Strobilomyces strobilaceus is roughly similar in appearance because of its rough scaly cap and lacerated margin, but may be distinguished from B. ananas by smooth stem without a ring, different spores, and flesh that is less tough. The Australian species Boletellus ananiceps has spores with narrow longitudinal ribs that do not have cross-striae. B. dissiliens has colors that are not red as in B. ananas, and pores that can become reddish in maturity. Further, the cap flesh of B. dissiliens turns blue upon exposure to air.

== Ecology, habitat and distribution ==
The fruit bodies of B. ananas typically grow scattered or in groups under oak and pine trees, often on their bases. In Guyana, the mushroom typically fruits singly or in pairs within 1-2 m above ground level on the trunks of the tropical tree Dicymbe corymbosa (subfamily Caesalpinioideae), associated with ectomycorrhizas within humic accumulations. It is rarely found fruiting on the ground on heavily decayed, root-penetrated wood. Rolf Singer suggested that the fungus was not mycorrhizal, noting that as well as occurring under or on the bases of both pine and oaks, it occurred in scanty humus and debris accumulated on rock walls. Singer concluded that the species prefers to grow on hard surfaces. Harry D. Thiers, in his study of the bolete flora of Texas, wrote that B. ananas was a rare species that often fruited abundantly following an extended period of rain and high humidity.
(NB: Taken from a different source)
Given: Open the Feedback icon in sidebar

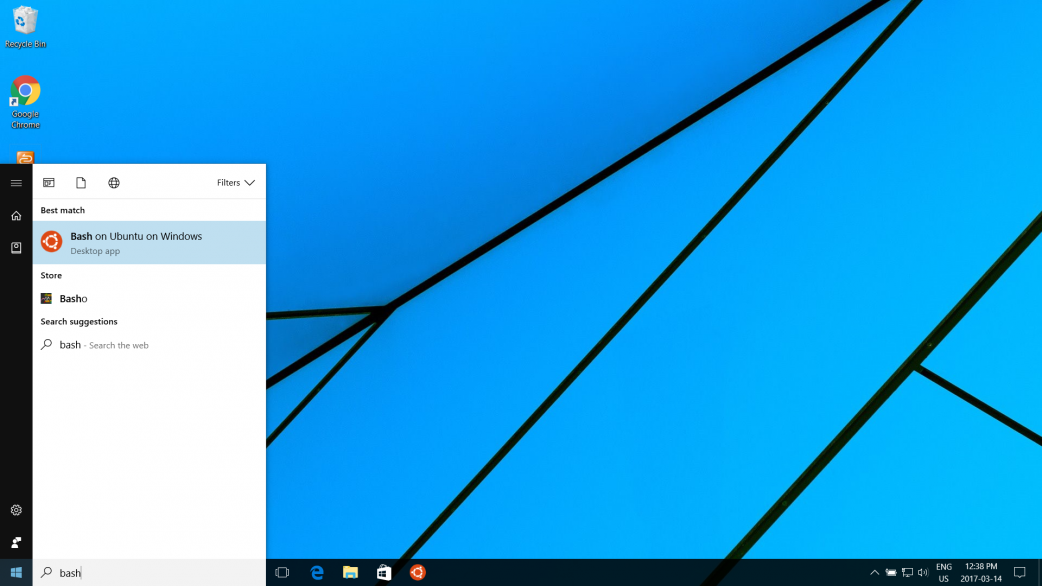Looking at the screenshot, I should click(16, 542).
Some varieties of B. ananas from southeastern North America, Costa Rica, Brazil, Panama, Nicaragua, and Guyana have been noted to fruit on tree trunks, although terrestrial fruiting has been reported in Malaysia and Central America. Due to the typically elevated fruiting habit and occurrence on dead wood, the ectomycorrhizal status of B. ananas has been debated; in the protolog Murrill noted "it always occurs either as a wound parasite on pine trunks or about the base of living pine trees". All collections have been made in association with ectotrophic host trees including Pinus and Quercus species in southeastern North America and Central America, Quercus humboldtii in Colombia, various Fagaceae and Dipterocarpaceae species in Malaysia, and Leptospermum and Pinus species in New Zealand. In Guyana, the humic deposits on Dicymbe trunks bearing B. ananas are consistently permeated with abundant ectomycorrhizas. The fungus was reported as forming mycorrhizal associations with eucalypts in Australia, based on fruit body association with trees.

Its North American distribution encompasses a range extending north from North Carolina to Florida, west to Texas and south to Mexico, and Central America; it is in season from June to October. In 2008, it was reported for the first time in the Upper Potaro and Upper Ireng River Basins in Guyana. It has also been collected from New Zealand, Asia (including China, Korea, Malaysia, and Taiwan), and possibly Australia.

== Edibility ==
Although the mushroom is used as a food in Mexico, field guides list it as "inedible" or "not recommended".